Microbes of the gut, while normally peaceful inhabitants, can also cause inflammation if they leak into the body through the intestinal walls. And, such leakage, or translocation, has been observed in HIV patients. “We’ve known for a long time that the virus replicates most avidly in the mucosa of the intestine . . . and that leads to a disruption of the immune system in that location,” said Littman. This disruption weakens the mucosal barrier, making it more porous, he explained, and one hypothesis has been that “this increased permeability of the intestinal barrier and the leakage of microbial products . . . would lead to an overall activation of the immune system.”
But while this microbial translocation explains the systemic immune activation, what isn’t clear is why systemic inflammation can sometimes continue in patients receiving antiretroviral treatment and in whom the virus itself may be almost undetectable in the blood.
To find an answer McCune’s team took colon biopsies from untreated HIV patients, patients on antiretrovirals, and healthy people and found that the bacterial communities differed between the three groups. Relative to the healthy controls, the samples from untreated HIV-infected individuals tended to be enriched for members of the Proteobacteria family and depleted for members of Clostridia and Bacteroidia families. Patients infected with HIV that were being treated with antiretrovirals, on the other hand, exhibited a spectrum of microbial communities in their colonic mucosa, some resembling healthy controls, others resembling untreated patients—a result that correlated with the occurrence of systemic inflammation: the more similar a person’s gut microbiome was to that of the untreated patients, the greater immune cell activity and the higher the levels of inflammatory molecules in their blood.
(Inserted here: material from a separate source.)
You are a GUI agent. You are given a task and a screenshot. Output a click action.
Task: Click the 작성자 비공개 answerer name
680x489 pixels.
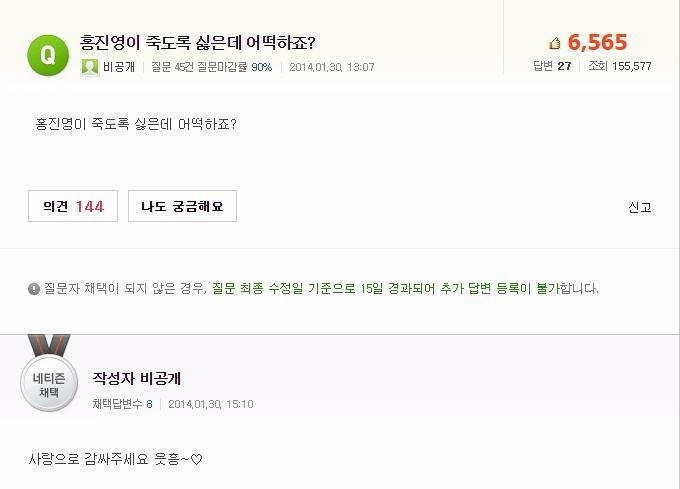tap(136, 379)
The team also found that the disease-associated microbial communities tended to be particularly abundant in bacterial species that could digest the amino acid tryptophan. Products of this digestion can inhibit the development of certain immune cells, particularly those that produce the cytokine interleukin-17 (IL-17). “IL-17 is critically important for the maintenance and integrity of the mucosal boundary in the gut,” explained McCune. Indeed, HIV is thought to promote breakdown of the mucosal barrier by activating tryptophan catabolism and suppression of IL-17–producing cells as they replicate in the gut.
“Very few bacteria can catabolize tryptophan,” explained McCune, so finding these tryptophan-digesting bacteria at the site of HIV replication was “a surprise,” he said. It suggests that while HIV initiates the immune dysfunction at the mucosal barrier, the bacteria recruited there during infection potentially perpetuate the dysfunction, which in turn would promote systemic inflammation and provide the virus with an ideal environment for replication. Remarkably, McCune said, “[HIV] has worked out just the right conditions to promote inflammation created both by the host and by the bacteria living in the host.”
I. Vujkovic-Cvijin et al., “Dysbiosis of the gut microbiota is associated with HIV disease progression and tryptophan catabolism," Science Translational Medicine, 5:193raxx, 2013.